Tuesday, February 15, 2005

Conflict of interests.


Mrs Young at the Elders.

Mr Smith was a retired minister. He had taught at a private school, and had been dismissed. He was now a dishwasher and a part time gardener in an oldfolks home. Every Sunday he went up to Westminster cathedral to listen to the choirboys sing. He liked their high tennor voices.

The other passion in his life was potatoes. He liked saying Maris Piper, Record, and King Edward. He knew all about wireworm and blight, and he kept a keen eye on the potato shaws, and admired the sheen and health of the leaves. He regarded potatoes and choirboys with the same rapt gaze.

Mrs Young was the same age as Mr Smith and she loved flowers. She was frail and couldn't do any heavy digging and she would always ask me to prepare a flower bed for her. She liked to surround herself with cut flowers. She liked the scent. She liked the colour. In the big house the splashes of colour in the corridors, and the fragrances over the fireplace, were evidence that Mrs Young had been about her work. Sweet peas, Wallflower, and the climbing rose Zephirine Drouhin were her favourites. She always said the scent from that rose was better than a meal.

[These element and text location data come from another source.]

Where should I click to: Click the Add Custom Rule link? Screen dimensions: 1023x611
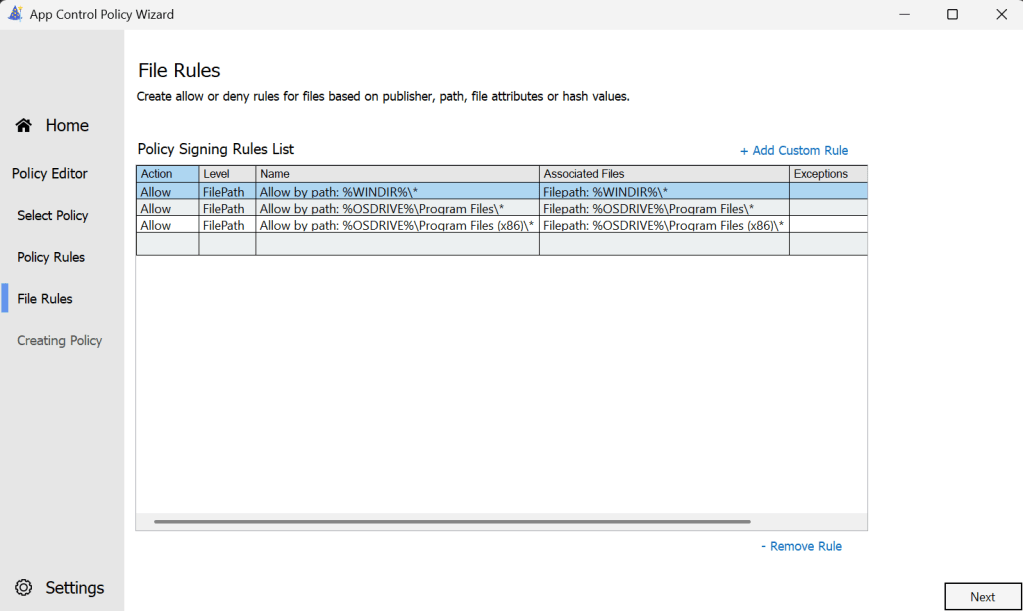click(794, 150)
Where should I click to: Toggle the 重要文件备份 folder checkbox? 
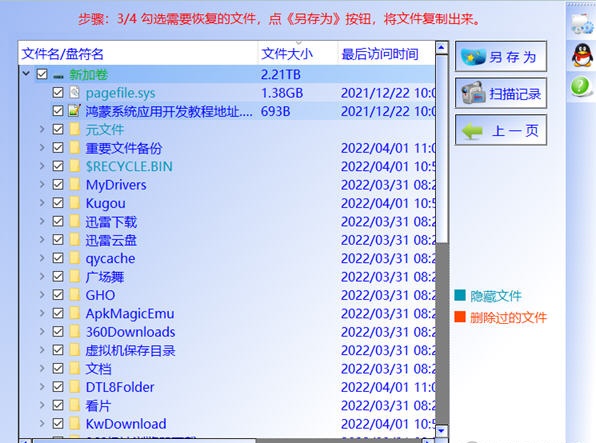tap(58, 148)
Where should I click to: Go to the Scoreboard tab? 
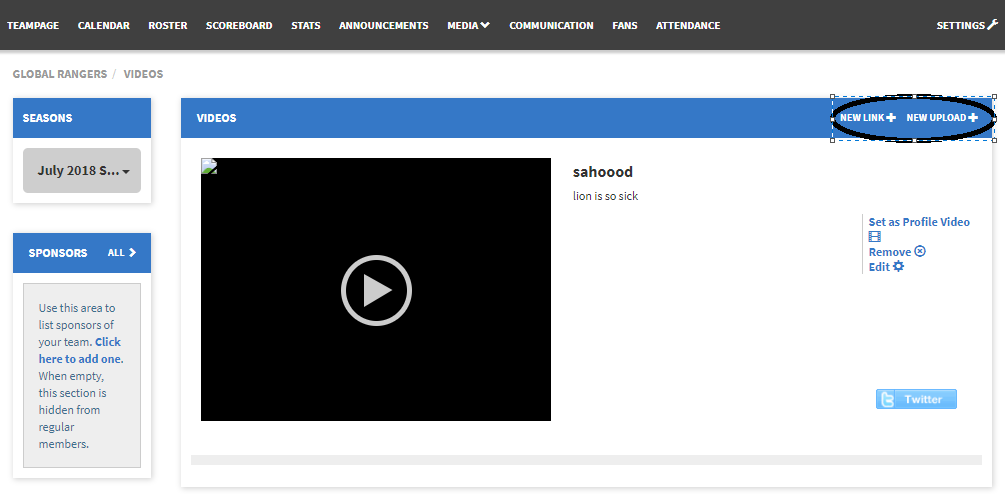239,25
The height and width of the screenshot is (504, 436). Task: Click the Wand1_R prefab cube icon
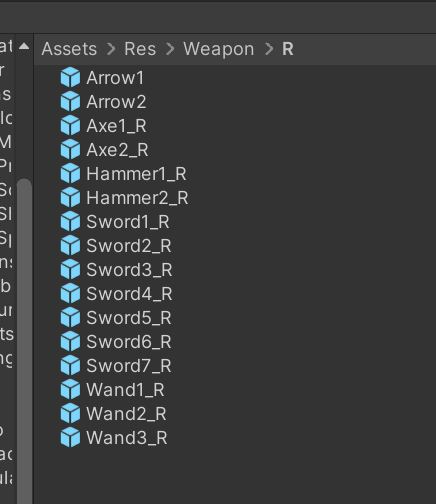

Mr Smith also required my services to double dig his trenches for his early potatoes. There was a constant pull between potatoes and flowers, between male and female, between function and frivolity, between formality and abandonment. One day Mr Smith took me aside and said he was going to let me into a great secret and he drew me close and whispered in my ear "You can't eat flowers in the winter". Mrs Young who had been observing this took her secateurs and cut me a perfect single rose and presented it to me with a smile.